Cabe preguntarse quién es el héroe que inspira esta sinfonía heroica. Parece ser que la obra llevaba inicialmente una dedicatoria a Napoleón Bonaparte y que esta fue eliminada en 1804. Este hecho se ha interpretado, a partir del testimonio de Ferdinand Ries, discípulo de Beethoven, como una muestra del despecho que produjo a Beethoven la coronación de Napoleón como emperador en 1804. Sin embargo, otras investigaciones recientes indican que es probable que esta dedicatoria estuviese bastante motivada por las perspectivas de un viaje a Francia que Beethoven se proponía realizar, y que el cambio se debiera también a la cancelación de este viaje y a la creciente rivalidad entre Francia y Austria. No es baladí tampoco que el príncipe Lobkowitz (que al final fue el dedicatario de la sinfonía) ofreciera 400 Gulden por disponer de ella de forma exclusiva durante seis meses, y sin duda esperara algún detalle a cambio de tanta generosidad.

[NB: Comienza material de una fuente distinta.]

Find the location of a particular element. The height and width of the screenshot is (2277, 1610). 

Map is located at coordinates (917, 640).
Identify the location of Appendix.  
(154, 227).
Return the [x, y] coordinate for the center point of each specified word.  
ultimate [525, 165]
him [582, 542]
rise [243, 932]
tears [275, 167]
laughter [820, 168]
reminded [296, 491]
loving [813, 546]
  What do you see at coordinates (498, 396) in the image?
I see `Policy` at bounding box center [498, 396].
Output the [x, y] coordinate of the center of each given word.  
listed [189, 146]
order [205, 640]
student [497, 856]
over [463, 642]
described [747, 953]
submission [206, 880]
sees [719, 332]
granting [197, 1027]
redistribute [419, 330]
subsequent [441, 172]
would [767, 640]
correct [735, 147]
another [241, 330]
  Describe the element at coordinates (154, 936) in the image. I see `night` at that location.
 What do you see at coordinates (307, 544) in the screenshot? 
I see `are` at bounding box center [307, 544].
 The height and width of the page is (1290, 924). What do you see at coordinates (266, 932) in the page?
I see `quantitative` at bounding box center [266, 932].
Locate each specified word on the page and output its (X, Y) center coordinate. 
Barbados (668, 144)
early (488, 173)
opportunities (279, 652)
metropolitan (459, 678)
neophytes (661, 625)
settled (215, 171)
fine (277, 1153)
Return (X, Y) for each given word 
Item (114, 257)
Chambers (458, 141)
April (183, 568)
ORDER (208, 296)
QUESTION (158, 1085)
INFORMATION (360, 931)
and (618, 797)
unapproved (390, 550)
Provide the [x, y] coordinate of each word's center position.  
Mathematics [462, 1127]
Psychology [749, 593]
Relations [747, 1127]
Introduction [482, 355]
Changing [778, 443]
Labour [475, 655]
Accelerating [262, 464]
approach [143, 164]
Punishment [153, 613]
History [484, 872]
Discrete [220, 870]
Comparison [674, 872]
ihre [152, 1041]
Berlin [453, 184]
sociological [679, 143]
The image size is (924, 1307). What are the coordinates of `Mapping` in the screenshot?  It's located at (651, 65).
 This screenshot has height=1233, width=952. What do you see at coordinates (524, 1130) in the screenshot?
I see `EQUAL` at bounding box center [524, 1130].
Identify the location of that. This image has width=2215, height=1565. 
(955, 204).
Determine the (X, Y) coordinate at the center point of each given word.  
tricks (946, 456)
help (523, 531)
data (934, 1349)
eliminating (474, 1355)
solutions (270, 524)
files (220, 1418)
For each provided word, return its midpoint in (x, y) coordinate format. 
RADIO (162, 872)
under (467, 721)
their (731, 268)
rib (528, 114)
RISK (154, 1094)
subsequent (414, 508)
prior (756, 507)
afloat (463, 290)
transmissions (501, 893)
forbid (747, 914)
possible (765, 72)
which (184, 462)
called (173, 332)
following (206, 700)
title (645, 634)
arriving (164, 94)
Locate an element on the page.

Sin embargo estos asuntos resultan anecdóticos ante el profundo mensaje artístico de la sinfonía y la indiscutible relación de esta con la vida de su autor. El héroe no es otro que el propio Beethoven, músico al fin a pesar de su estigma. La estructura de la obra, con un tumultuoso Allegro con brio inicial seguido de la conocida marcha fúnebre, un juguetón scherzo y otro agitado movimiento final, encaja perfectamente en este esquema, y supone un viaje iniciático a través de la lucha y el dolor de la muerte ritual a la alegría y esplendor del renacimiento. La creación de un nuevo lenguaje musical fue sólo el instrumento necesario para expresar este viaje interior.
Discutida en sus primeras interpretaciones, aclamada después y convertida en emblema de una nueva sensibilidad, esta sinfonía marca un hito indiscutible en la historia de la música e inaugura una época en que los moldes formales se enriquecen para permitir una fiel expresión de los sentimientos del artista. Pero para los que nos acercamos a escucharla hoy, cumplidos ya los doscientos años de su estreno, sus acordes poderosos siguen narrando sobre todo la encarnizada lucha de un hombre con su destino y mostrándonos un símbolo universal de la capacidad del ser humano para sobreponerse a la adversidad.
Ludwig van Beethoven. Comienzo del 1er movimiento, allegro con brio, de la sinfonía nº 3 mi bemol mayor, Op. 55. Orquesta Filarmónica de Nueva York con Bruno Walter a la batuta (grabación de 1941).